### Supplied text ###

Have to agree that for 99.5% of sailors, there is no practical need for a sextant in 2011. But then again, if we were simply trying to get from point A to point B, we wouldn't sail to do it. 

I own a C-Plath. Seldom use it. But it gives me comfort that if I need it, I have it. And IMHO, given the intense spirituality of an offshore voyage/race at night, connecting with the constellations I'm flying through makes it that much deeper.


----------



## schwartzli (Jan 16, 2011)

There are only 24 GPS satellites in orbit, not "hundreds". You need signals from at least three satellites for a fix. Four to five is better.

I use an Android phone with Google Maps running off the phone's GPS. I have lost the GPS signal numerous times while driving to work, often in the rain for extended periods. It's not much of a problem on I-95, but I'd be pretty put off if it happened in the middle of Long Island Sound, forget about off the coast. 

We had a kind of GPS "blackout" three years ago. The Long Island Rail Road uses GPS in its train cars to determine position. Something related to the GPS network changed, and the whole destination sign/announcement system went on the fritz. Each train car -- the entire fleet -- had to be individually reprogrammed in the shop. ALL the destination signs, AND the automated on--board announcements, were turned off, and reactivated one car (pair) at a time over several months. 

I'd recommend always having a backup in case you lose GPS capability offshore.


----------



## Omatako (Sep 14, 2003)

schwartzli said:


> There are only 24 GPS satellites in orbit, not "hundreds". You need signals from at least three satellites for a fix. Four to five is better.


Actually there are 31 . . . .

From Wikipeadiea . . . . . . "As of March 2008, there are 31 actively broadcasting satellites in the GPS constellation, and two older, retired from active service satellites kept in the constellation as orbital spares."

My simple little hand held almost always finds 8 or 9 sats so we would have to lose 5 or more for the system to "go down". I can't remember an occasion in which I had no GPS at any time.


----------



## justified (Jun 14, 2007)

Back to the OP's original question 
What books? I found this one and it makes for an easy read and it give you an understanding of the basic concepts "Celestial Navigation for the Clueless".
I do love the banter on this site that comes to almost every post! 
Peter
s/v Frayed


----------



## ffiill (Jul 15, 2010)

I just use a sextant for the fun of it.
By the way it is possible to work out longtitude without reference to GMT/UT.
Cook used system along side some of the first accurate marine chronometers.
Its all to do with star and planet plots enabling you to get a 2 d fix same way that satellites do it for you-very complex maths and not that accurate.
As for accurate clocks Slocum back in 1900s and Francis Chichester (of single handed around the world sailing fame)in 1930s in his aeroplane used tinplate alarm clocks.
It has to be said that my Great Uncles pocket watch circa 1900 can be more accurate than my digital Casio watch!
As for satnav when I bought my first Magellan handheld back in 1994 it clearly stated in the manual that the US government reserved the right to switch off the system as and when it felt the need.
I am guessing such a time might have been 9/11 when clearly it was very useful to terrorists.

###

Carry on the sailing forum discussion about sextants and GPS, starting right after its final sentence.

### Provided information ###

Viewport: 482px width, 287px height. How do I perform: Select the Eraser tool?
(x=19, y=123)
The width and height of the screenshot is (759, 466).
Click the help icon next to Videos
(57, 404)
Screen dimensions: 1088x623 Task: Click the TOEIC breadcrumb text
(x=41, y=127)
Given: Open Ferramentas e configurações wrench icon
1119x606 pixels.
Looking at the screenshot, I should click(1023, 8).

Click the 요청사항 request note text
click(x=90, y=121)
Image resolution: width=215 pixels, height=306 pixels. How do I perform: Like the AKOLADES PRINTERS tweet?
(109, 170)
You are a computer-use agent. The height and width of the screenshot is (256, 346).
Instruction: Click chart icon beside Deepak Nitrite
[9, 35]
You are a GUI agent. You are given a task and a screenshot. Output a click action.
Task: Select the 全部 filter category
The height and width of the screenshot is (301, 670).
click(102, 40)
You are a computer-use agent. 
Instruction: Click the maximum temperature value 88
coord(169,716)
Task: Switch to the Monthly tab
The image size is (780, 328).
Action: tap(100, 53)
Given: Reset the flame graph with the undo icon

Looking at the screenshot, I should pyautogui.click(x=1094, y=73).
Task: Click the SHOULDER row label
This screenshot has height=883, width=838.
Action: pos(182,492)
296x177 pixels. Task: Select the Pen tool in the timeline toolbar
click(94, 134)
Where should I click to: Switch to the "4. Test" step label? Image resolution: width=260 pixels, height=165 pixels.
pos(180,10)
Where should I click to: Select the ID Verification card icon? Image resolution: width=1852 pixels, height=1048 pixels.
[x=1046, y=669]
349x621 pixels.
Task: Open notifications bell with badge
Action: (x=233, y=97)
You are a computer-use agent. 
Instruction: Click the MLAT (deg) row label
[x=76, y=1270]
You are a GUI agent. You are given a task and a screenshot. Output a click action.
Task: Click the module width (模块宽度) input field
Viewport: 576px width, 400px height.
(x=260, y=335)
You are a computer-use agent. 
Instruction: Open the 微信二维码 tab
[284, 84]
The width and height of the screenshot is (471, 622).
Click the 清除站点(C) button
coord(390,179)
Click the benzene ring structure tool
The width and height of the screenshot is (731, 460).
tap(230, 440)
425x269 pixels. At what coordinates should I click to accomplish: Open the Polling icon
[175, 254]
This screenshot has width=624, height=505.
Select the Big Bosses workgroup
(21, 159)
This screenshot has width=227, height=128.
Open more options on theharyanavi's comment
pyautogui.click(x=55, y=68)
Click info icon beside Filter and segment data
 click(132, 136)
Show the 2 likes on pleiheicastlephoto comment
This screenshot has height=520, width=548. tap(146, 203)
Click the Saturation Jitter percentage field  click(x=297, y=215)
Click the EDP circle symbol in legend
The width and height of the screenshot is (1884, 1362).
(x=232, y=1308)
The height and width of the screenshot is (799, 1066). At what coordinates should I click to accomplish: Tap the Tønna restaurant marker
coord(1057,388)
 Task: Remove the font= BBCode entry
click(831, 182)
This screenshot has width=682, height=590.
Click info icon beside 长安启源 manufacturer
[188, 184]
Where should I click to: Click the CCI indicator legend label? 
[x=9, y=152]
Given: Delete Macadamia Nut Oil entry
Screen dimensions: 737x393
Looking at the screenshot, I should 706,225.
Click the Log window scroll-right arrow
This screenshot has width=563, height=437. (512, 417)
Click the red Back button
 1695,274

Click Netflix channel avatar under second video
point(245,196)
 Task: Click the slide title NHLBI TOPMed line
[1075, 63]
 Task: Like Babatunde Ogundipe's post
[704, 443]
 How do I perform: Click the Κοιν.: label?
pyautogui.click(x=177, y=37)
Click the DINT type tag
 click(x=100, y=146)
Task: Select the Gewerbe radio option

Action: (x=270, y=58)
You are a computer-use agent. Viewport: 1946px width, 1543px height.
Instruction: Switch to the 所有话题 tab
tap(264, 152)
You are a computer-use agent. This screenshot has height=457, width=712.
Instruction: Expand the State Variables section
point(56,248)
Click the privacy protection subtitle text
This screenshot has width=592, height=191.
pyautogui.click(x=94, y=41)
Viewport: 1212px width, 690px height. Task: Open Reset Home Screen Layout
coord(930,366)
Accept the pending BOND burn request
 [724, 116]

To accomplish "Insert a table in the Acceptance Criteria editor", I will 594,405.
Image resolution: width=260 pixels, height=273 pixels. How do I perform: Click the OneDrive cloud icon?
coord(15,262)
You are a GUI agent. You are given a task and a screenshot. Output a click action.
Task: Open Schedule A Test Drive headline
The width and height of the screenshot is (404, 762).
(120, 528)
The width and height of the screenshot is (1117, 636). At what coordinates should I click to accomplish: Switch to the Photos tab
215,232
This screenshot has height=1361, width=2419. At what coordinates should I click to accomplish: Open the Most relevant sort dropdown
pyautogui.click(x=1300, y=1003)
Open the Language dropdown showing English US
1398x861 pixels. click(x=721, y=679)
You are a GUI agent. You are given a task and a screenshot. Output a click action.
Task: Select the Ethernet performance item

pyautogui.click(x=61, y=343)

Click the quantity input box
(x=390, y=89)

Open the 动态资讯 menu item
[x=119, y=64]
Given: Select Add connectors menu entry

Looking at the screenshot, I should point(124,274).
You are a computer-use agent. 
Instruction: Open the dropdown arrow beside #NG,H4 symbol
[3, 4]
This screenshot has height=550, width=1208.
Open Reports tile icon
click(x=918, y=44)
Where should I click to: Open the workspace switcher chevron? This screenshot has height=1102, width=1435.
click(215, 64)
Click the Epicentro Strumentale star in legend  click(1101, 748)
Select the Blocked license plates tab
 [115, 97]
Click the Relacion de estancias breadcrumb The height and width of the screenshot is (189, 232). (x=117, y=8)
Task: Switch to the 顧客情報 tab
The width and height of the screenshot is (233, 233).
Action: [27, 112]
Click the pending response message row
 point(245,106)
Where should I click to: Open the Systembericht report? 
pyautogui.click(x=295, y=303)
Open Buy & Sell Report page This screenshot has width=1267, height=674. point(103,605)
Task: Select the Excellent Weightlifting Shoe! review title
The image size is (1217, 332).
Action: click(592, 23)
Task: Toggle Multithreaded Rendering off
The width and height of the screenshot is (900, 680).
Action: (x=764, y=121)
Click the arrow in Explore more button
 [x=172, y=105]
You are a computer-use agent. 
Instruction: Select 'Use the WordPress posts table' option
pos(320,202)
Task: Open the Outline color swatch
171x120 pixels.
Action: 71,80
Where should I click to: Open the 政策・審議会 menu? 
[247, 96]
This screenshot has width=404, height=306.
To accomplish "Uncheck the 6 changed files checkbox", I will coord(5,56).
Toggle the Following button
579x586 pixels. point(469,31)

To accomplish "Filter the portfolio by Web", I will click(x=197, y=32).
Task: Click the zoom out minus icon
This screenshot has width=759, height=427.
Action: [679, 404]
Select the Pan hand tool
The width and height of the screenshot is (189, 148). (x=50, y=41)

###

Written answer:
I can also guarantee that submarines jam it for obvious reasons when coming to the surface-a regular occurence on the Firth of Clyde where I once lived when Trident Missile subs returned off their nuclear deterent patrols!
As they passed by your GPS would go haywire!


----------



## Kiltmadoc (Nov 10, 2009)

FWIW: the GPS that we all rely on is not always reliable. The FAA just sent me a notice that they finally got the WAAS satellite working again after a 3 MONTH outage (i used to fly regularly, so I am still on their notification list). Now, a boat doesn't need WAAS, but it's still sobering to realize that with all those satellites, things can still go wrong. I am personally interested in knowing how to do celestial navigation for the same reasons that I still carry a compass when backpacking...you never know when the batteries will run out or an errant splash ruins your gear.


----------



## AdamLein (Nov 6, 2007)

justified said:


> Back to the OP's original question
> What books?


Bowditch has instructions on drawing horizon diagrams, which are awesome and take *all* the math and all of the tables out of sight reduction (and are not accurate below one degree, heh). I haven't seen these instruction's elsewhere, though I understand the Dalton book has them as well. If you're doing CN for fun and you like geometry or drawing pictures, or you think minimizing your use of electronics is fun, you should definitely pick up this skill.

In any case people say Bowditch is heavy reading but I don't see the problem. It reads like a textbook, that's all. Everything is built from the ground up. It also has the benefit of teaching you all the navigation you actually "need" to know; you really only need one book.


----------



## T34C (Sep 14, 2006)

Kiltmadoc said:


> FWIW: the GPS that we all rely on is not always reliable. The FAA just sent me a notice that they finally got the WAAS satellite working again after a 3 MONTH outage (i used to fly regularly, so I am still on their notification list). Now, a boat doesn't need WAAS, but it's still sobering to realize that with all those satellites, things can still go wrong. I am personally interested in knowing how to do celestial navigation for the same reasons that I still carry a compass when backpacking...you never know when the batteries will run out or an errant splash ruins your gear.


Even without WAAS your GPS was faaaaaar more accurate than any CN fix you are going to get.

I don't understand the argument that your batteries could go dead on your GPS, but you are willing to drag a big sextant around in its box. (?) If you can drag that thing around, why can't you take some extra batteries?


----------



## AdamLein (Nov 6, 2007)

T34C said:


> If you can drag that thing around, why can't you take some extra batteries?


Because it is _beautiful_ whereas batteries are _ugly_.


----------



## T34C (Sep 14, 2006)

AdamLein said:


> Because it is _beautiful_ whereas batteries are _ugly_.


Maybe, but I measured and found I can get 180 AA batteries (in their packaging) into the same space as my cheapy sextant. Conservatively, that gives me 1,800 hours of run time on my backup GPS that get me more accurate location information, faster, easier, and cheaper than any sextant.


----------



## sailingdog (Mar 19, 2006)

And a lightning strike turns all those batteries into deadweight when the GPS gets fried... but the sextant would still work.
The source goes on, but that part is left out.